According to Shopify’s data, 89% of consumers have returned items bought online in the last three years, while 41% have purchased the same item in different sizes, intending to return the unwanted sizes. 

Returns can be costly for retailers in several ways: 

  • The financial cost of lost sales.
  • The cost of delivering and collecting returns, if free returns are offered. 
  • The resources required to process returns, from customer service to warehouse. 
  • Lower margins on returned items. Items may be out of season when returned, or may need to be sold at a discount for other reasons. 

It would be impossible to prevent all returns, but there’s a lot that retailers can do to avoid unnecessary returns. 

For example, if a customer buys an item without being fully informed about a product, this is something the retailer can improve upon. 

It’s also important to consider that returns are a factor in the customer’s decision to purchase in the first place, or to make repeat purchases. 

According to Narvar, 96% of consumers would shop again with a retailer after an easy returns experience. 

Retailers therefore have to balance a returns policy which doesn’t deter shoppers with efforts to minimise returns. 

Let’s look at some ways that ecommerce returns can be addressed by retailers…

Delivery performance

Some returns are actually a result of mistakes made by retailers which can be avoided. 

Chain Store Age data found that 23% of online returns happen because customers received the wrong product, and 20% due to customers receiving a damaged or defective item.

Clear product descriptions

If people make an informed decision about a purchase, they’re more likely to find the one that suits them and less likely to return it. 

Clear and well presented product descriptions help here.

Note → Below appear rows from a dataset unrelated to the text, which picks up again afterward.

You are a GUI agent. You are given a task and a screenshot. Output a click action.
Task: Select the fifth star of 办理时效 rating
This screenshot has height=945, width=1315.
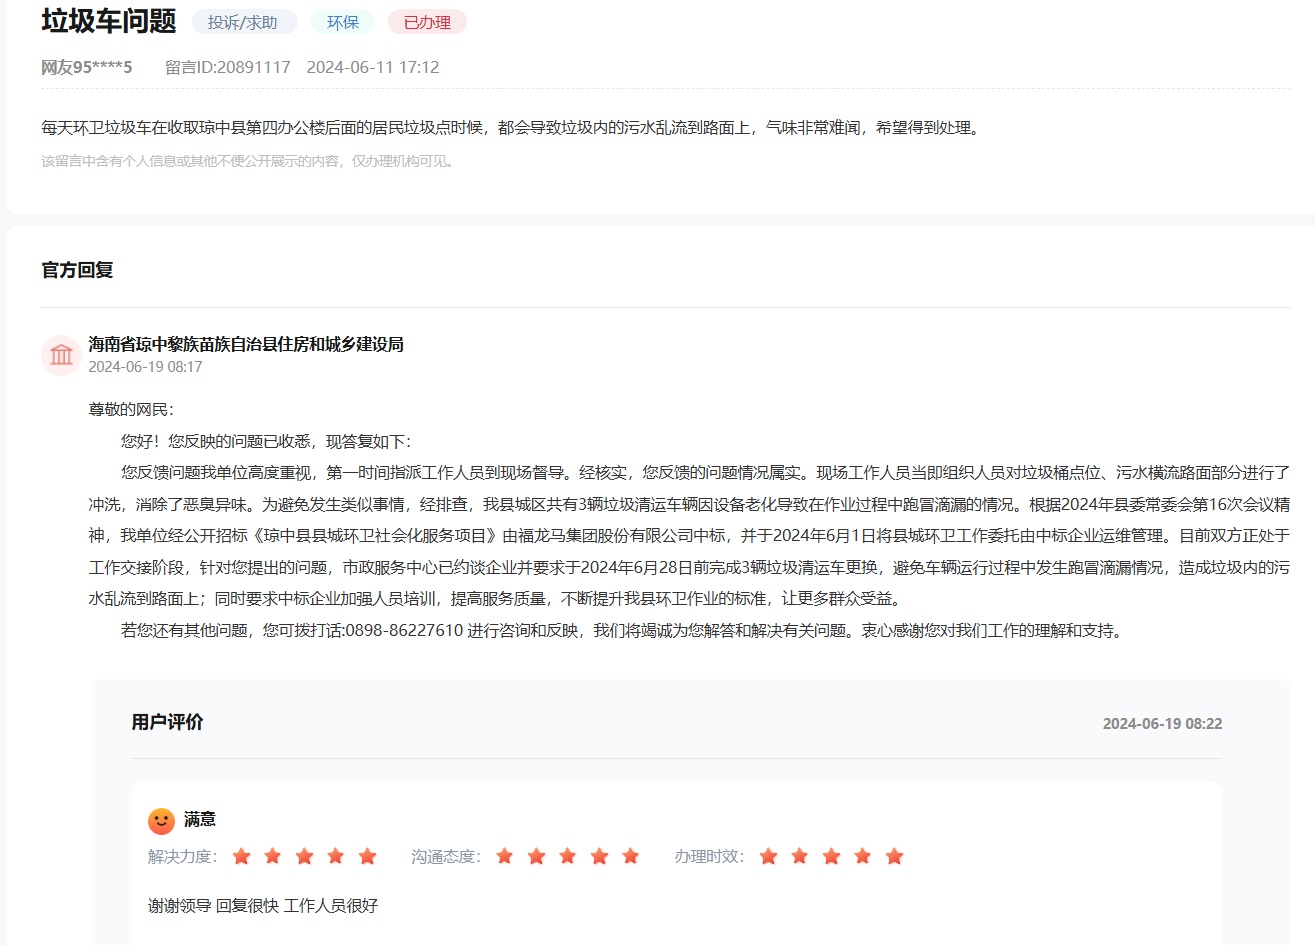[894, 856]
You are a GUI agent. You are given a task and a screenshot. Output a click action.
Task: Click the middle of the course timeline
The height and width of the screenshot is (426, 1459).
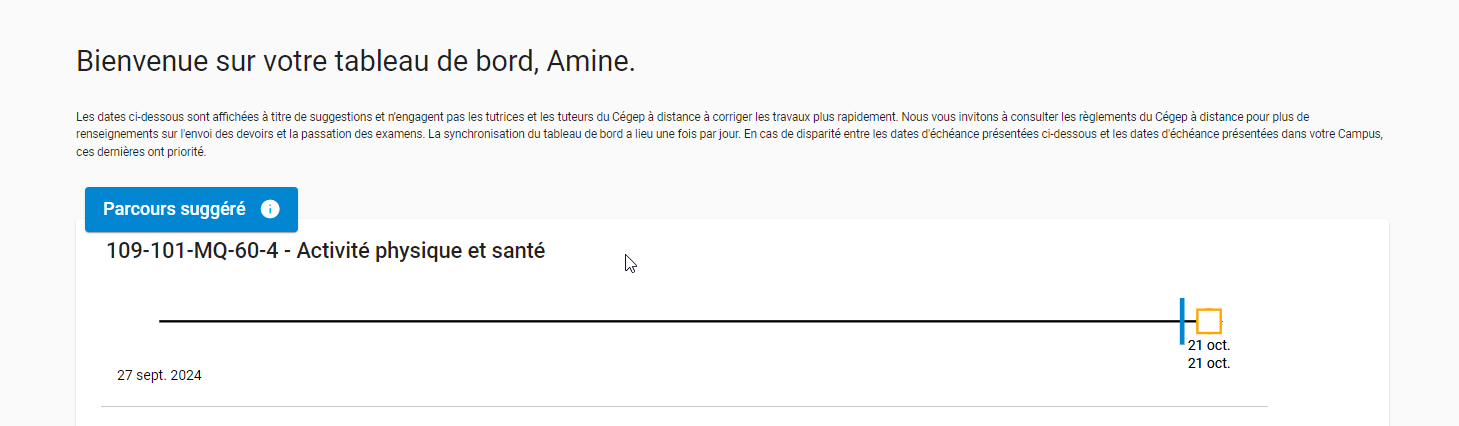pyautogui.click(x=670, y=321)
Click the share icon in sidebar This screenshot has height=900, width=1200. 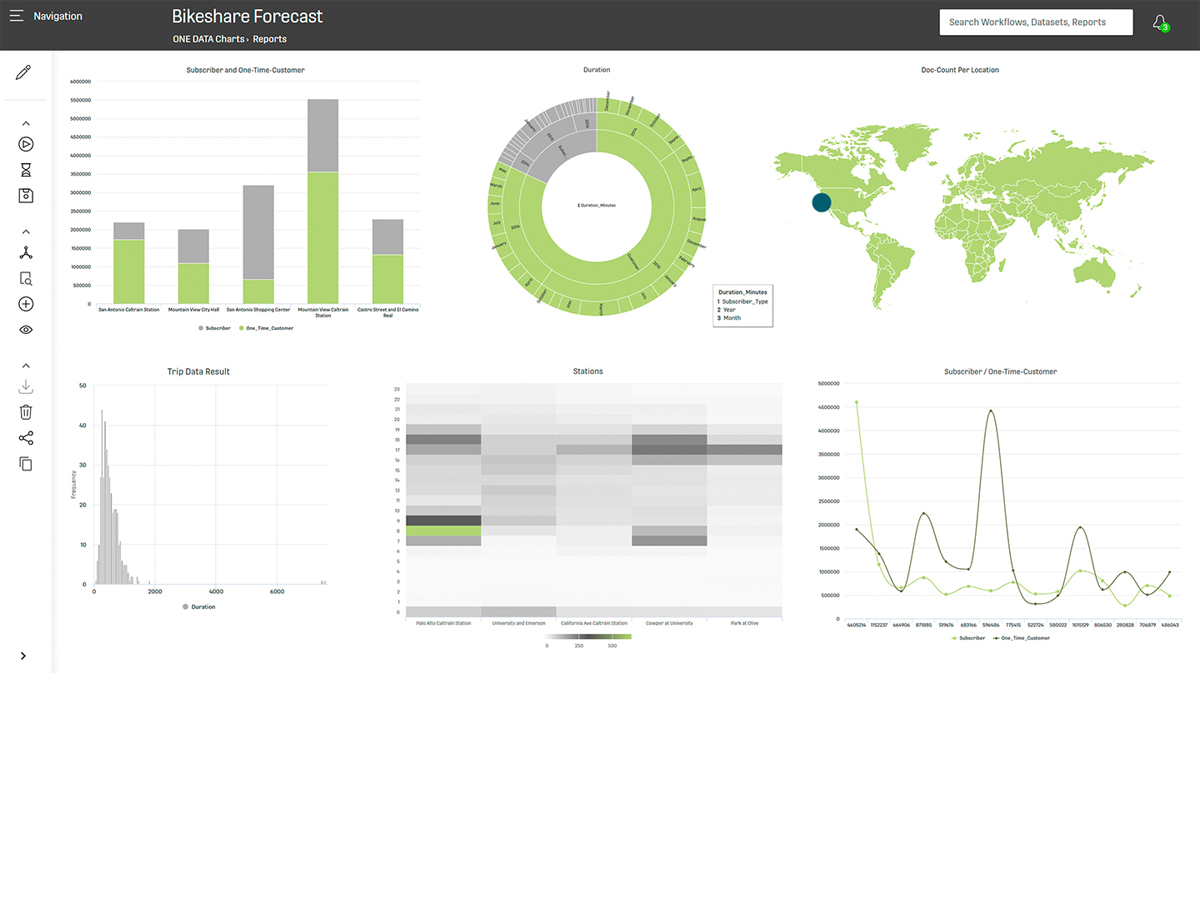[x=26, y=438]
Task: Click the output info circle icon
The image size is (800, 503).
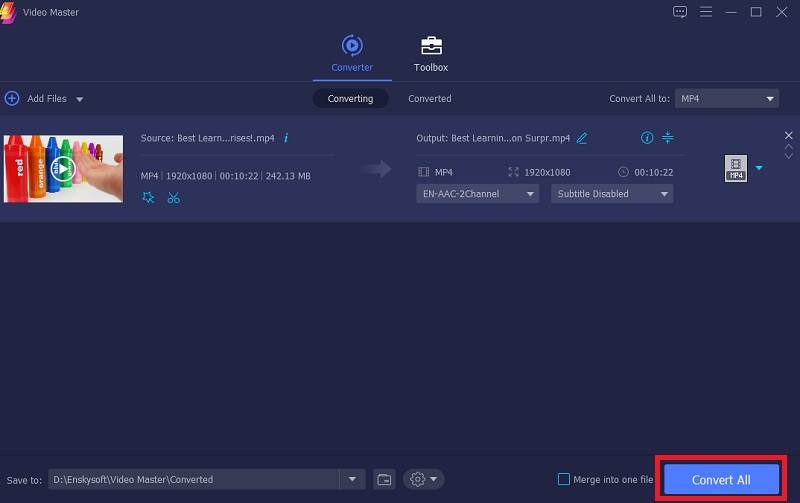Action: pyautogui.click(x=647, y=138)
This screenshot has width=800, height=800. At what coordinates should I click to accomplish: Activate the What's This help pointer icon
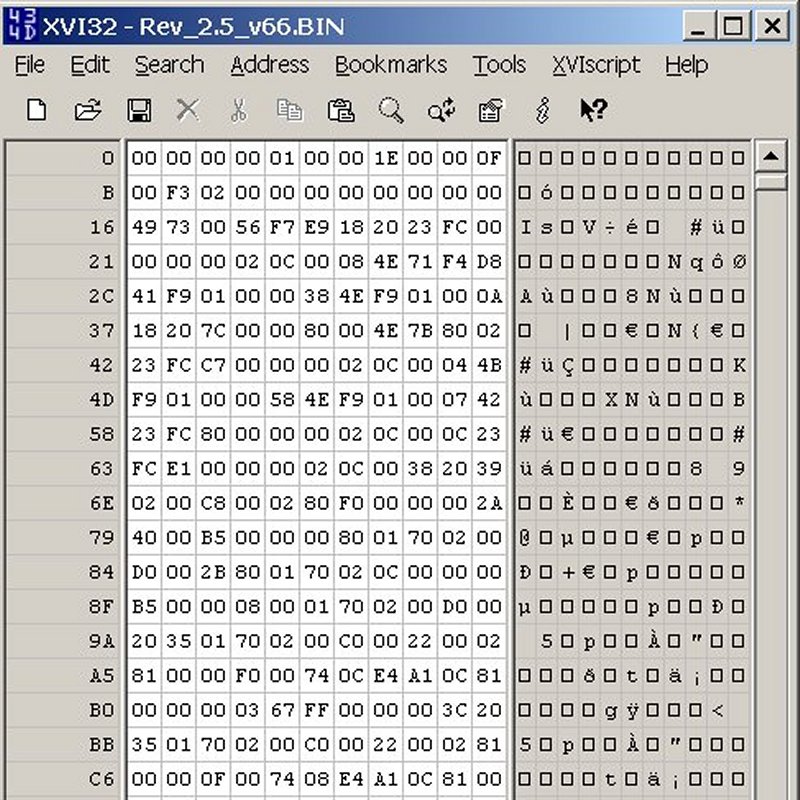593,110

For example, if customers are buying laptops or TVs, they may need to know how many and which kind of ports there are, or whether they’re compatible with other products. 

It’s also important that they have the chance to compare their options and make a decision having viewed the alternatives. 

Here, Home Depot presents the products that other customers have viewed, presenting key features side by side so that customers can decide. 

Home Depot product comparison

Product images

Product photography matters. It should help to sell items by showing them effectively, but it also needs to help people to understand the product they’re buying.

For shoes and other fashion items, showing them from different views over multiple images and allowing them to zoom in helps them to get a good impression of products. 

Photos can also be used to demonstrate products effectively. For example, JoJo Maman Bébé uses images like this top view of a baby changing bag to show how much can fit into it. 

JoJo Maman Bebe product image

Video can also help here. Video walkthroughs can sometimes help to show a range of features more effectively than images alone, as in this example from AO.com. 

Little details such as copy on product pages showing which sizes models are wearing, as well as their measurements can help shoppers to decide on the best size for them. 

Customer reviews 

Reviews can also aid customer decision making, helping them to arrive at the most suitable purchase. 

A study from Boston University in 2017 linked positive reviews to both lower returns rates and increased repeat purchase for online fashion sites. 

Essentially, reviews can help customers to buy armed with all the information they need, and with the added reassurance that other people have been satisfied with the product. 

Also, reviews can uncover points, both positive and negative that may be missing from product descriptions. 

Fitting technology

Ecommerce sites are increasingly using tech solutions to help to solve fitting issues. 

According to Returns Magic, the most returns are due to size issues:

  1. Size too small: 30%
  2. Size too large: 22%
  3. Changed my mind: 12%
  4. Style: 8%
  5. Not as described: 5%
  6. Defective: 5%
  7. Other or not specified: 18%

Warby Parker’s iPhone app uses the depth-sensitive camera to scan and recommend the best fitting frames for each customer, and allows them to try them for size. 

Augmented reality can be helped here, and is often used to place virtual versions of products into people’s surroundings to see if they fit, and how they look. 

Paws.com has this for its range of dog beds, so users can see if they fit the space available.

Increase the window for returns

Normally customers have 30 days to return a purchase but some retailers opt for larger windows. Schuh, for example, allows returns within 365 days. 

This can help to persuade customers to buy, but there’s also a school of thought that, with the urgency of the 30 day window removed, customers are less likely to return items. 

Deal with serial returners

Research from Barclaycard found plenty of evidence for serial returners – those shoppers who deliberately over-order so that they can keep the items they want and return the rest.

It found that 30% of shoppers deliberately over purchase items knowing they’ll return what they don’t need, while 19% said they’d ordered multiple versions of one product to make their minds up at home. 

ASOS recently attempted to address this issue, extending its returns window from 28 to 45 days, but also telling customers that it would investigate unusual returns patterns from shoppers and potentially blacklisting them.